Berechnet wird die Civey-Umfrage mit verschiedenen höheren statistischen Methoden, die Bayesianische Statistik, Riversampling, Poststratifizerung und Raking heißen, und die von deutschen Meinungsforschern noch recht selten verwendet werden.

Es gibt nur leider kaum eine Alternative zu einer repräsentativen oder einer totalen Befragung, auch bekannt als garbage in, garbage out Phänomen. Das bleibt so auch mit big data hype und Kalibration am Mikrozensus. Wenn Daten fehlen, dann fehlen sie. Einmal kann die Interpolation stimmen, aber beim entscheidenden nächsten Mal stimmt sie dann doch nicht. Dazu werden solche Umfragen durch immer ausgefeiltere Bots bedroht.

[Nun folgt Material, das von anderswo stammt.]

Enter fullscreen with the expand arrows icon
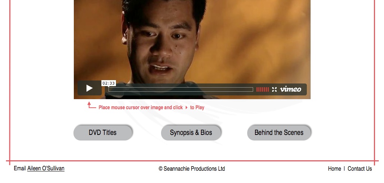The image size is (384, 183). (274, 89)
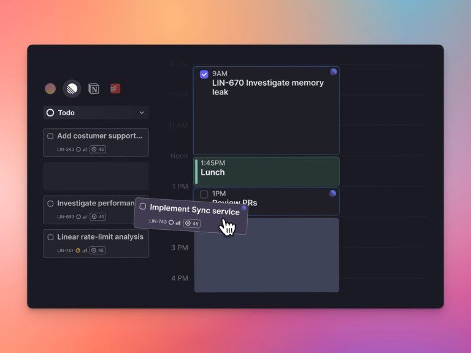Click the 45 estimate badge on LIN-743
The width and height of the screenshot is (471, 353).
coord(193,224)
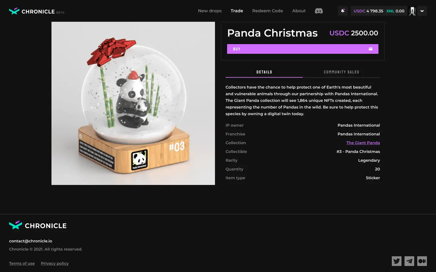The image size is (436, 272).
Task: Switch to the Community Sales tab
Action: (341, 72)
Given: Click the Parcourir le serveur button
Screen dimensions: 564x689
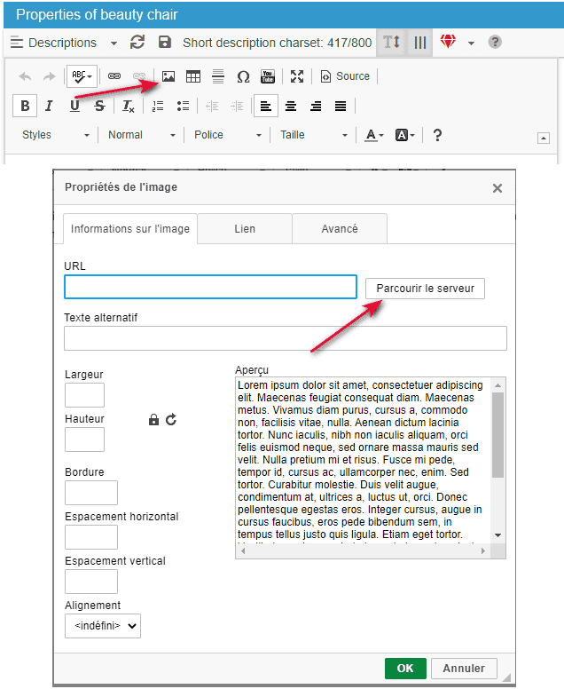Looking at the screenshot, I should (425, 289).
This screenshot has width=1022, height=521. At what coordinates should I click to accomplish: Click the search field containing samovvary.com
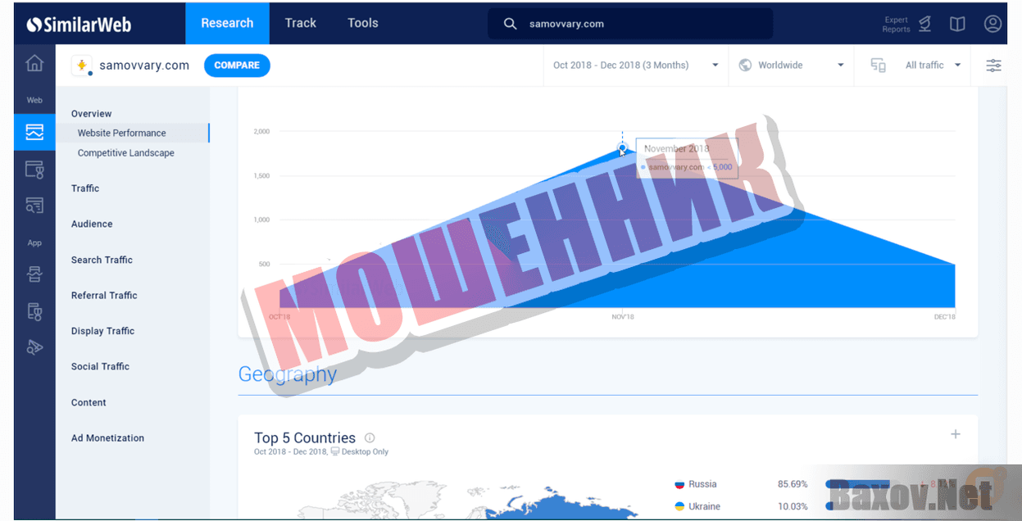coord(629,24)
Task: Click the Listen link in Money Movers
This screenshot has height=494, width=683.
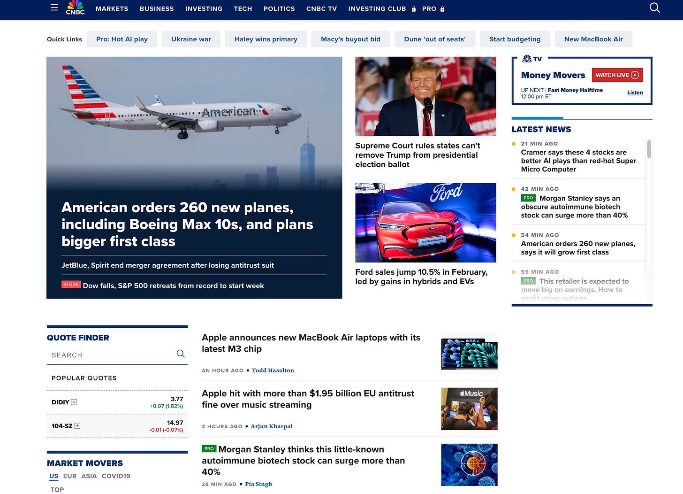Action: tap(635, 93)
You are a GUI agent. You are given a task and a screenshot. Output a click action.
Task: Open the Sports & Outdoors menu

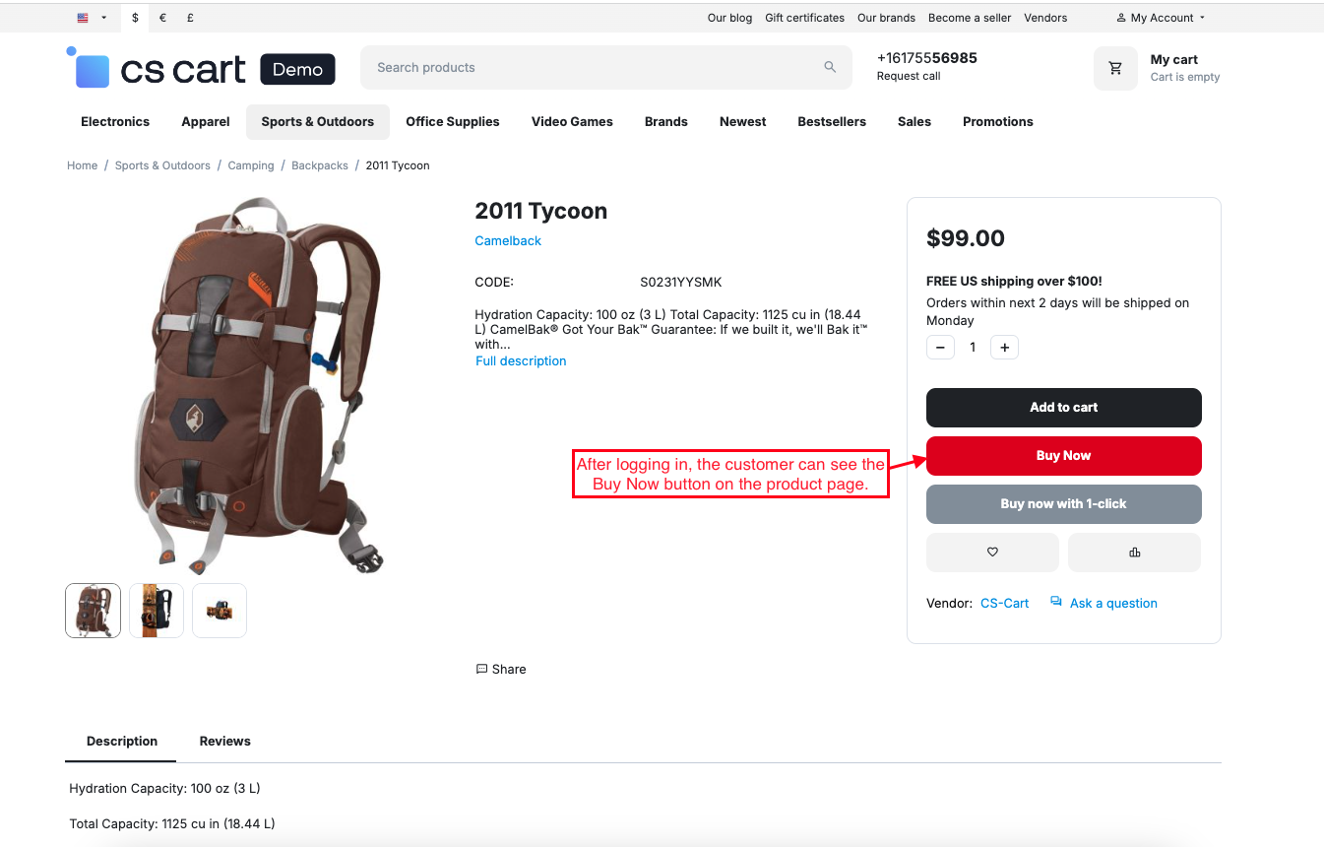pos(317,122)
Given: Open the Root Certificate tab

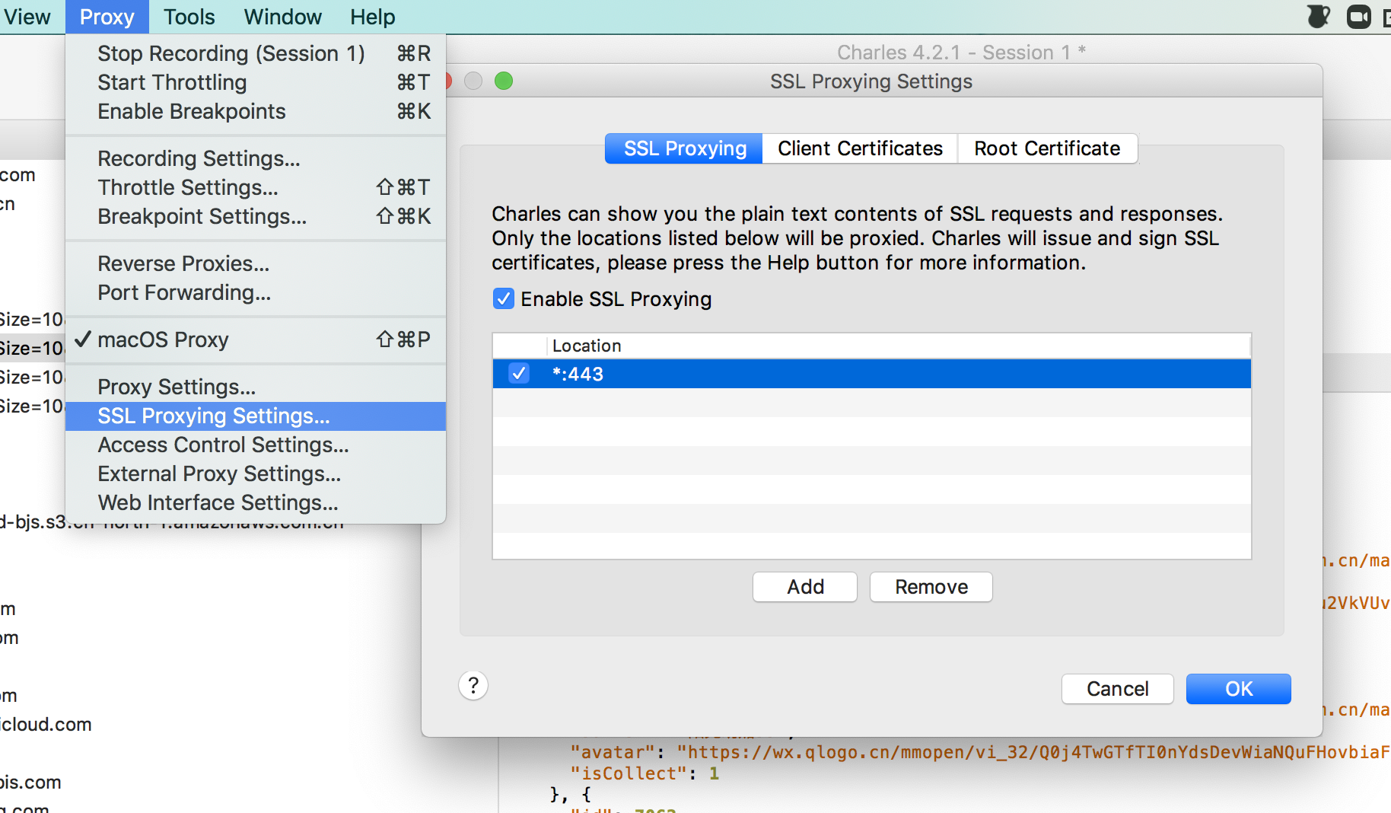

Civey und Opinary sind wohl mehr Marketing Methoden als Meinungsforschungsinstitute.

Was steht in dem zitierten wissenschaftliche Artikel?

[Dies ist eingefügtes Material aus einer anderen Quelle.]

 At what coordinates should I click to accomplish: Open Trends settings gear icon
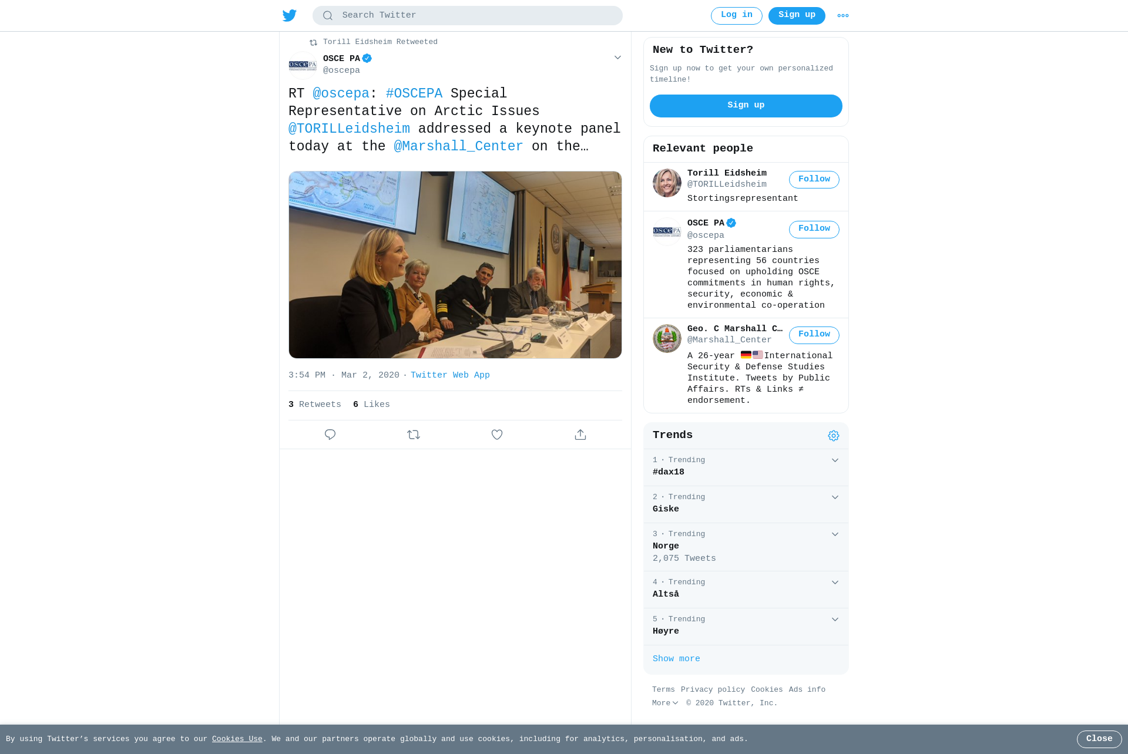[834, 436]
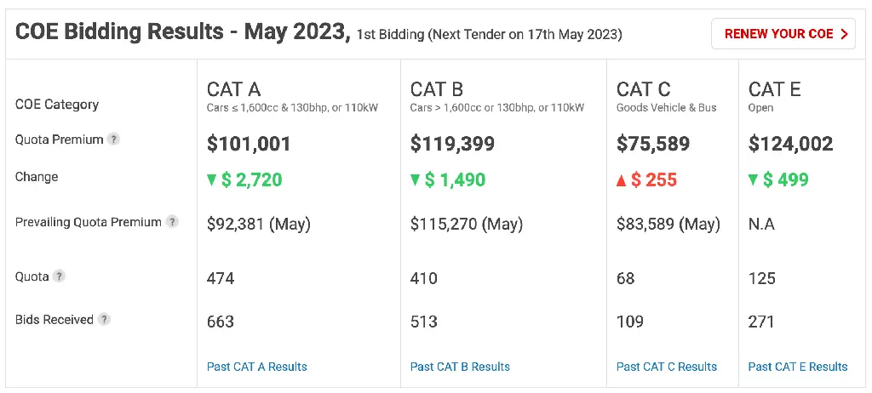The image size is (872, 393).
Task: Open Past CAT B Results link
Action: pyautogui.click(x=460, y=367)
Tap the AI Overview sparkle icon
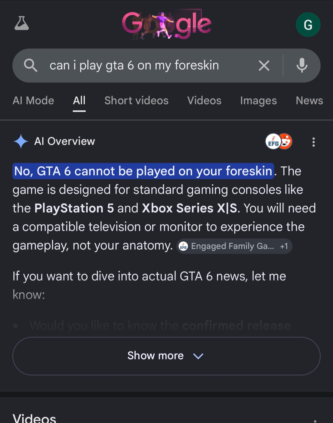The image size is (333, 423). 21,141
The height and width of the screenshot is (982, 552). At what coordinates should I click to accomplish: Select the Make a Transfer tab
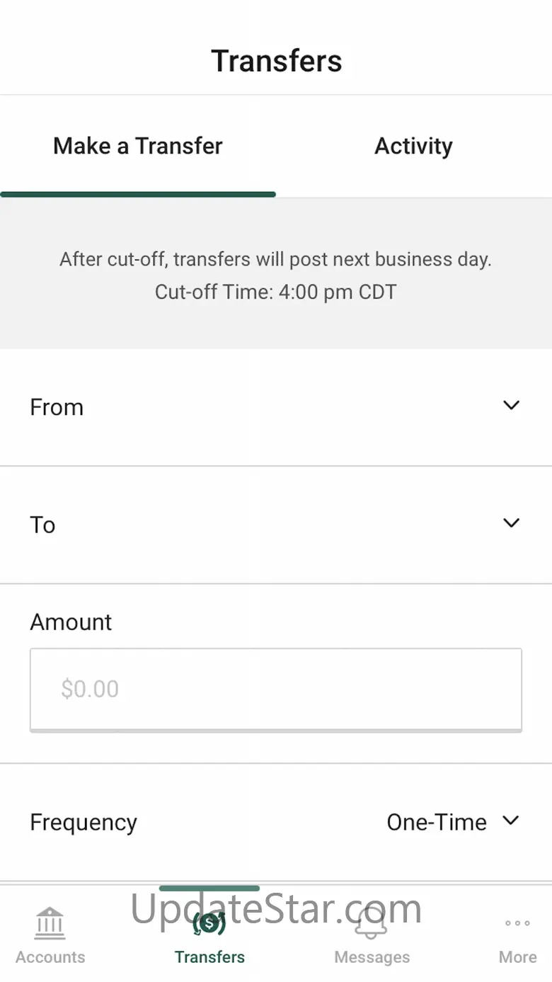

After adjusting the Xbox responses via multilevel regression and poststratification, we obtain estimates which are in line with the forecasts from leading poll analysts.

Das Sample hier ist die Gamer Szene: 90% Männer, 10% Frauen, bei denen Stimmungsschwankungen in 3 Tagesabständen gemessen wurden.  Da Frauen bei der letzte Europawahl aber zu 24% Grüne wählten, aber Männer aber nur zu 18%, wäre der Forecast hier irrelevant, was heisst da schon ein Anstieg von plus 2% dieser Männer?
Und was ist mit Ereignissen kurz vor der Wahl, welche die Gamerszene nicht mitbekommen hat? Der Mobilisierung von Nichtwählern?
Zudem ist das amerikanische Wahlsystem nur eingeschränkt als Modell zu gebrauchen; die tatsächlichen 332 Wahlmänner wurde im übrigen mit der Vorsage 303 Wahlmänner deutlich verfehlt.